In order to discuss these questions, this Research Topic focuses on five major domains which revolve mainly around the lower functions of the brain: (i) the dispositional machinery to react to sounds and music with contributions from human and animal studies and with special emphasis on the evolutionary and comparative approach, (ii) the role of instinctive behaviour in relation to sound and music with special emphasis on the ethological approach, (iii) collecting the most recent finding about subcortical processing of sound and music with contributions from neuroscience, and (iv) the relationship between the lower and the higher level functioning of the brain with a special focus on the modulatory role of cortical functions on lower level reactions as arousal, emotion, and reward, and (v) music and pleasure.

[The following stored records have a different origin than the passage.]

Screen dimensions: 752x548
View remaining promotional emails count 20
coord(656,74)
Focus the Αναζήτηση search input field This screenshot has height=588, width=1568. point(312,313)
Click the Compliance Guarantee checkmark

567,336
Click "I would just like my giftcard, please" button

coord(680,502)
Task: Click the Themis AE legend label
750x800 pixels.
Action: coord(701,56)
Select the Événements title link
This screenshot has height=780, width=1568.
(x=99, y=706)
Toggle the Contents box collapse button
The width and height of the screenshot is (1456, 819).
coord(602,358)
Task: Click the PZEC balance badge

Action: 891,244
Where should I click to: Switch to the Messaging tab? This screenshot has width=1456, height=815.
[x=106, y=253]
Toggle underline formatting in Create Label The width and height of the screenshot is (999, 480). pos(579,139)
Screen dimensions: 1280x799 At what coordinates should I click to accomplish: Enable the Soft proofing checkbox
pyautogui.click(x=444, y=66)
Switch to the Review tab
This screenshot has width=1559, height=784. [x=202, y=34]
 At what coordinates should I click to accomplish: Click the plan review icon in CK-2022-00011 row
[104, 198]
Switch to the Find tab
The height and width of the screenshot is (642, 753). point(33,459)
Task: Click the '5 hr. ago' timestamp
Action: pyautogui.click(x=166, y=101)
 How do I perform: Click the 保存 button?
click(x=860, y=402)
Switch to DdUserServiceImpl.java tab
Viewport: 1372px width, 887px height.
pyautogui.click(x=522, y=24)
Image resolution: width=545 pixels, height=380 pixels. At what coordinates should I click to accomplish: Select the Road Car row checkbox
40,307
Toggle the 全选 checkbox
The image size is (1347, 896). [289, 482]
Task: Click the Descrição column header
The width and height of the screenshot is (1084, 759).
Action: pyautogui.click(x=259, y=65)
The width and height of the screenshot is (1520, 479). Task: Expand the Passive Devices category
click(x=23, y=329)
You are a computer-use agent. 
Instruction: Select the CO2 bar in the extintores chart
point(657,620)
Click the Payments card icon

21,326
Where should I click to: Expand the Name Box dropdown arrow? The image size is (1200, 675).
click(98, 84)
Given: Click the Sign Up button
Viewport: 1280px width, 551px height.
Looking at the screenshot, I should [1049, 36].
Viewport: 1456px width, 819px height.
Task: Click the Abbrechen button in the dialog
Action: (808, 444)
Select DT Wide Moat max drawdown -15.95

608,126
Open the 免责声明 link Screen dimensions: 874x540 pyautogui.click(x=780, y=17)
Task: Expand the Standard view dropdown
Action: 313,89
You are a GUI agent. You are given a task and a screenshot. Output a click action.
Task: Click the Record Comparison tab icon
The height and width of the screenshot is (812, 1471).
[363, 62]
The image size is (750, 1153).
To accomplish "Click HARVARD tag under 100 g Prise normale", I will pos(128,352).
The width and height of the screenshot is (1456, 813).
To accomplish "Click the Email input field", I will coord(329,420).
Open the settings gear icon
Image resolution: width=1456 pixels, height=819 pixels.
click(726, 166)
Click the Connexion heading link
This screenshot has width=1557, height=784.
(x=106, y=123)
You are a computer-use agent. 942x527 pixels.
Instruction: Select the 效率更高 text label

Scientists working on music from separate but pertinent disciplines such as neuroscience, musicology, comparative musicology, ethology, biology, psychology, evolutionary psychology and psychoacoustics are encouraged to submit original empirical research, fresh hypothesis and theory articles, and perspective and opinion pieces reflecting on these topics. The aim is an integration of theory, empirical data, and hypotheses in order to better understand and drive new research on the topic of the inductive power of music. Articles of interest include, but are not limited to, those discussing research themes such as arousal, emotion and affect, musical emotions as core emotions, biological groundings of aesthetic experiences in general and as related to music, music-related pleasure and reward centres in the brain, physiological reactions to music, automatically triggered affective reactions to sound and music, the relation between emotion and cognition, evolutionary sources of musical sensitivity, affective neuroscience, neuro-affective foundations of musical appreciation, the relation between cognition and affect in general and as related to music, the mechanisms behind emotional and motor induction in music, brain stem reflexes to sound and music, activity changes in core emotion networks as triggered by dealing with music, and potential clinical and medical-therapeutic applications and implications of this knowledge.